Re: Prerequisistes for caching - Qlik Community

krumbein · ‎2021-09-22

Hello!

I have read many times (and believed until now), that calculations in QlikView are cached and thus not repeated, when not need be.

Now I have been working on a Dashboard, which had unsatisfactory response times. We have two different time periods and three different scopes for the points of sale, that we look at: the selected POSs themselves, the regions the selected POSs belong to and the entire organization. Combine those two periods with three different scopes and you get six different values, that everything boils down to.

Those six variables are processed in different ways. There might be calculations like

NowScope1 - NowScope2
(NowScope1 / PriorScope1) - 1
RangeMin(NowScope1, NowScope2, NowScope3, PriorScope1, PriorScope2, PriorScope3)

You get the drift, but eventually it is those 6 values everything boils down to.

So far I have been using variables extensively, to build the formulas to calculate those values. I am thus pretty confident, that, after all text replacement had been done, I had a characterwise perfect equality for each occurance of those formulas and thus expected the cache to help me out.

Now I have switched to precalculating those 6 values with variables (those with an equal sign in the front) and thus basically forced caching.
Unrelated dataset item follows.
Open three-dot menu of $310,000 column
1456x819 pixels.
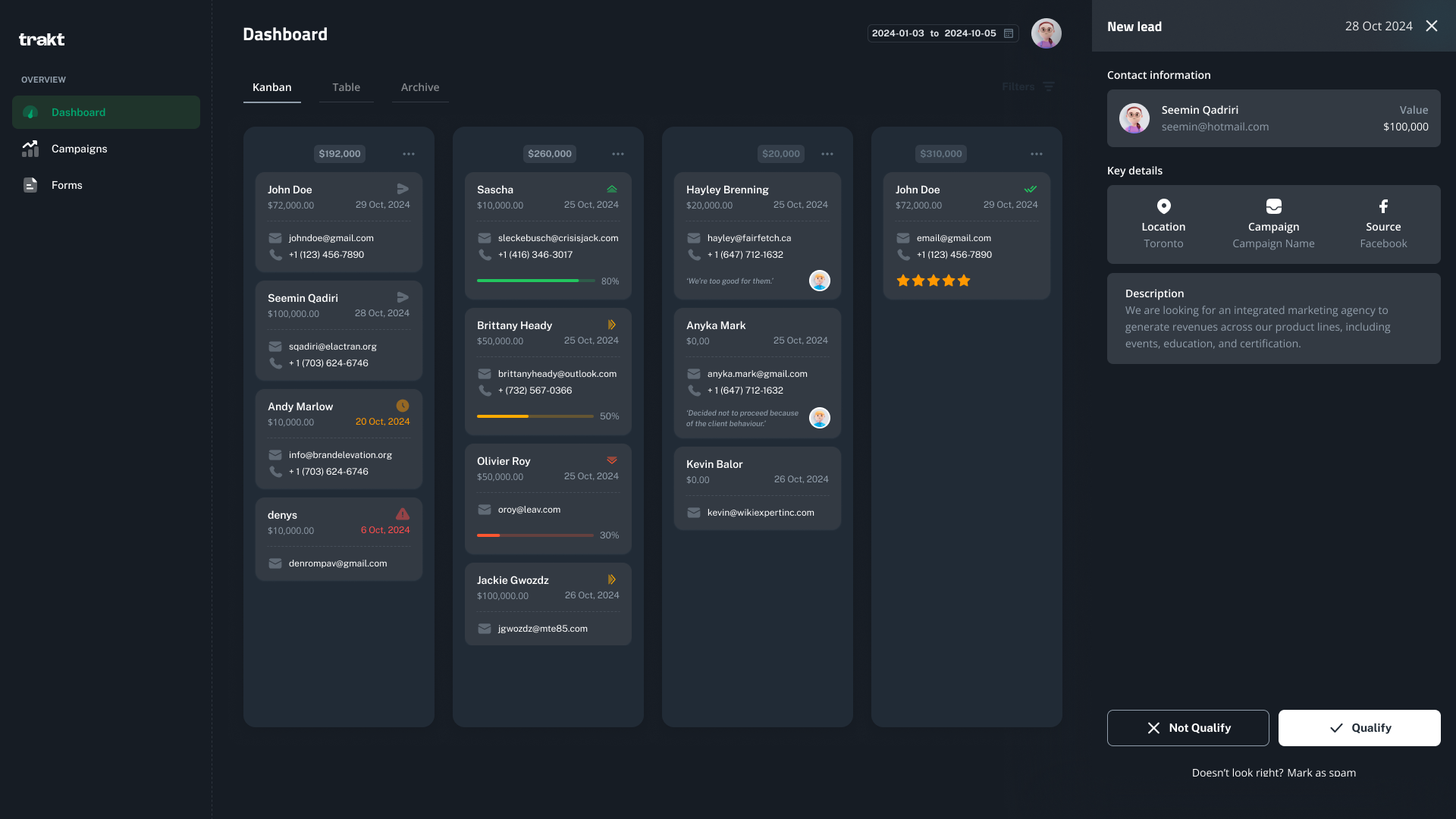point(1037,154)

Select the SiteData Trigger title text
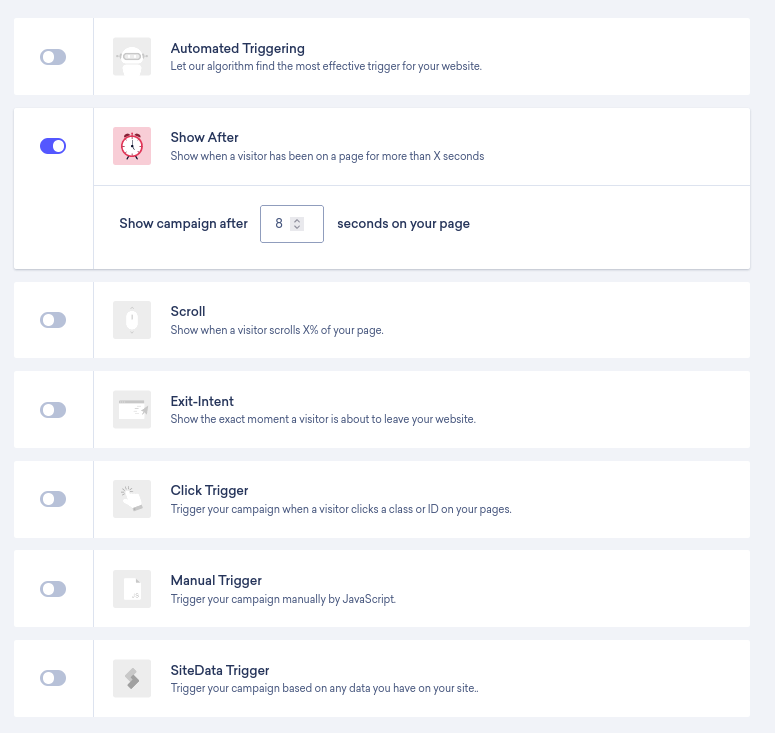[220, 670]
The app now only takes less than a third of the time to update.

On another occasion I tested a table with one expression vs the same table with that very same expression (copy & paste) in triplicate. The response times were still slower. If that can't be cached, then what can?

So my question is: what am I missing regarding the caching functionality? Am I expecting too much? Have I misunderstood something?
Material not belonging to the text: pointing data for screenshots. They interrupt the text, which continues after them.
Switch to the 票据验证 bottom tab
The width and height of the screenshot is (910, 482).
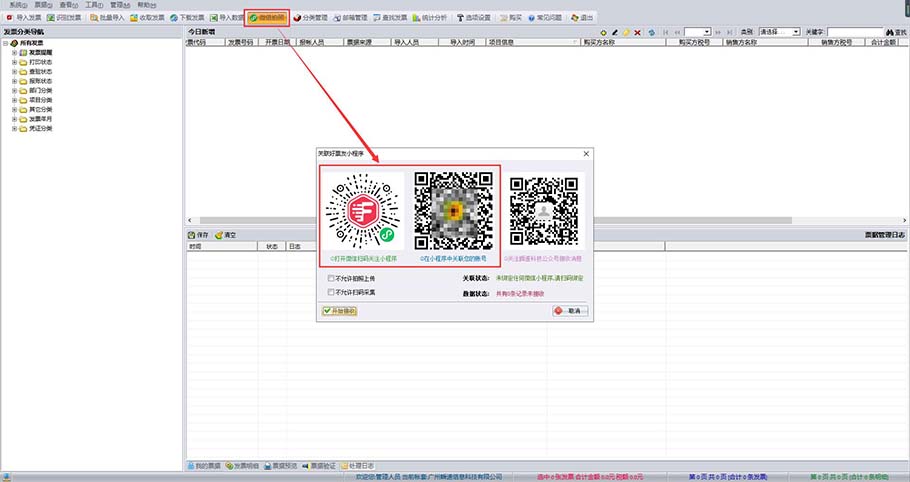tap(320, 466)
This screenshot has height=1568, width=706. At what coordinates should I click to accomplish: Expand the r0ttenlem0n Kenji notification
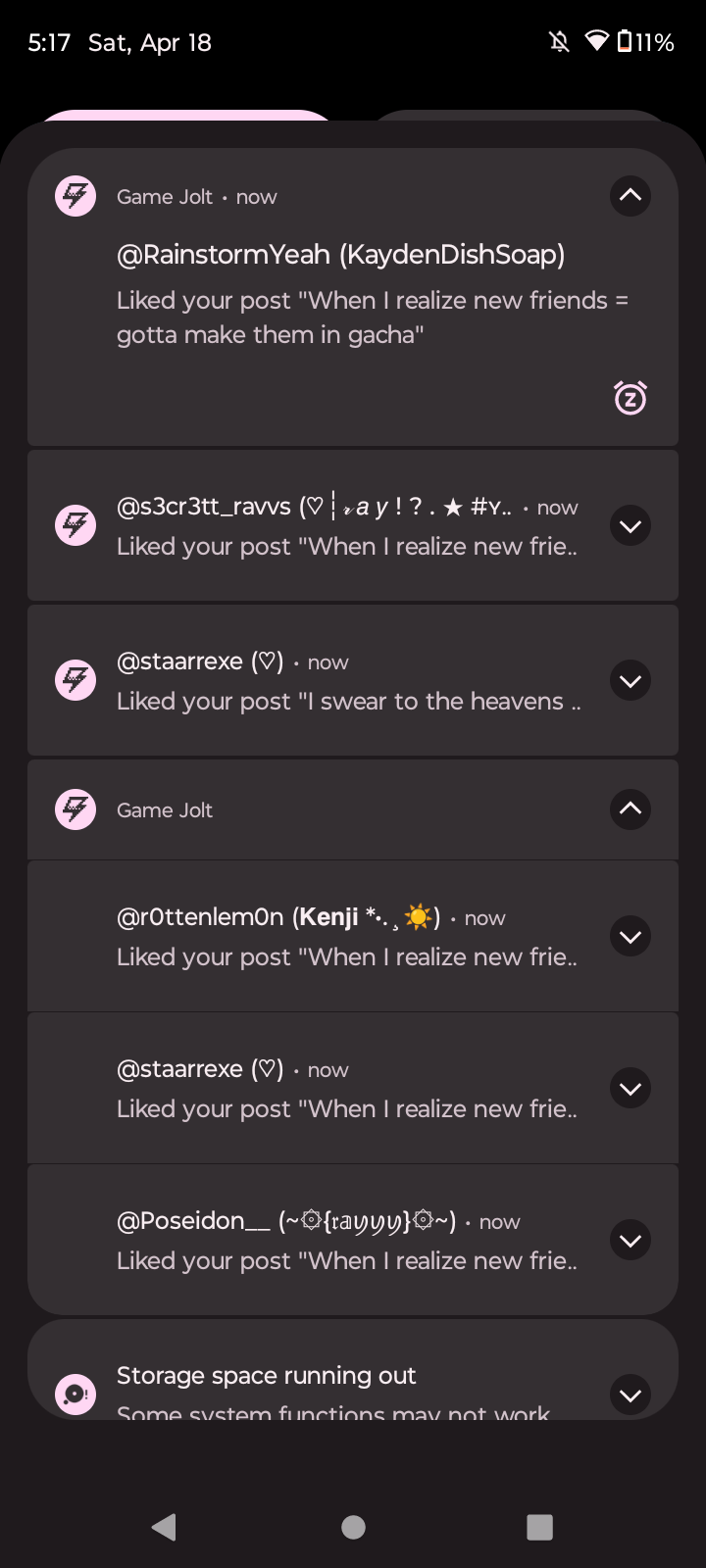coord(630,937)
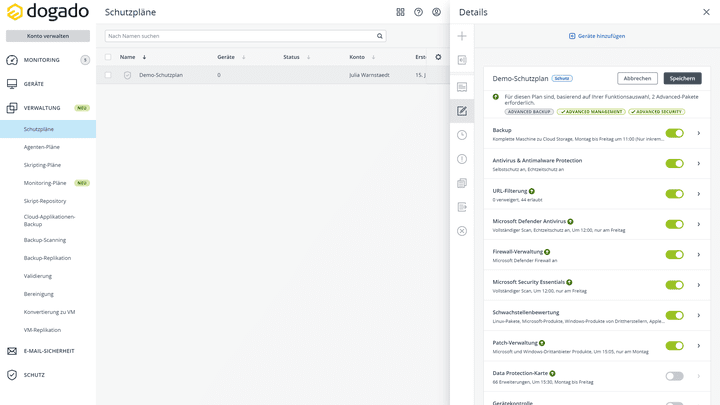Click the Geräte hinzufügen link
720x405 pixels.
click(x=597, y=36)
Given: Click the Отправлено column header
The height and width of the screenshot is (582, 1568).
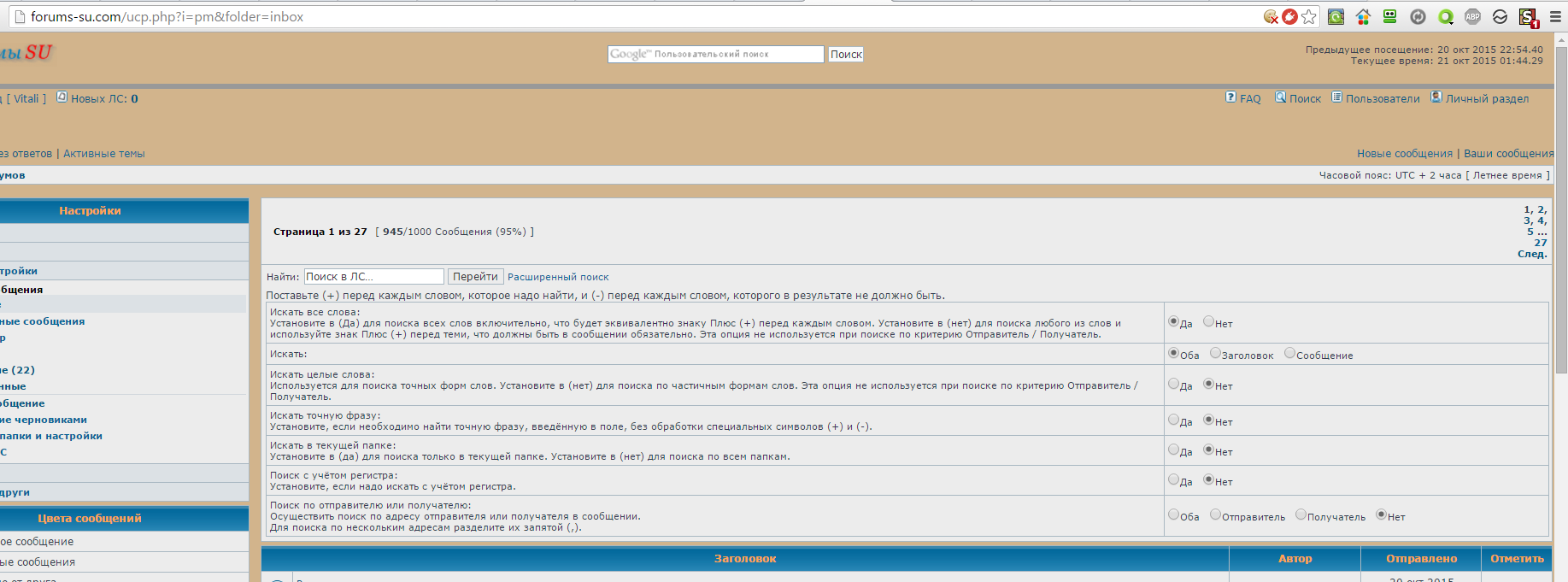Looking at the screenshot, I should pos(1421,558).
I have no doubt about caching when it comes to moving backwards and forwards in the selection history. That works!

Thanks!

Sandro

marcus_sommer · ‎2021-09-22

Maybe the context in which the calculations are performed is in any way different to each other. Beside the fact that already the slightest difference in writing the expression like: sum(F1) vs. Sum(F1) vs. =sum(F1) vs. = sum(F1) prevents the caching it's quite likely that the used dimensions and their order have an impact and probably further measures like the formatting, sorting and similar stuff, too. Therefore could you be sure that there is everything identically between both compared scenarios?

- Marcus

krumbein · ‎2022-02-16

Hello Marcus!

It took me a looooong time to get back to you, but I didn't want to leave this conversation completely open 🙂

Here it goes: I did a lot of testing on caching and came away with a few conlusions (and possibly even more new questions)

The caching as I described it above can not really work in my opinion. I was talking about the same formulas being used in different objects within one worksheet. Btw: I am using variables extensively and checked for any possible deviation, the formulas were identical.

But to reuse calculated values in another object, the first object (or at least those calculations) would have to be done calculating first. So this could work in two scenarios: a) if I cycle through objects in sequence, b) if the same formula is used multiple times within the same object. It won't work, if the calculation of several objects is started at the same time. It might be possible to coordinate this, but I don't have the impression that it is. When forcing a sequential calculation by spreading out objects over several worksheet there was a measurable speed up. And that speed up indeed vanished when changing the formula even in the slighest (e.g. sum -> Sum)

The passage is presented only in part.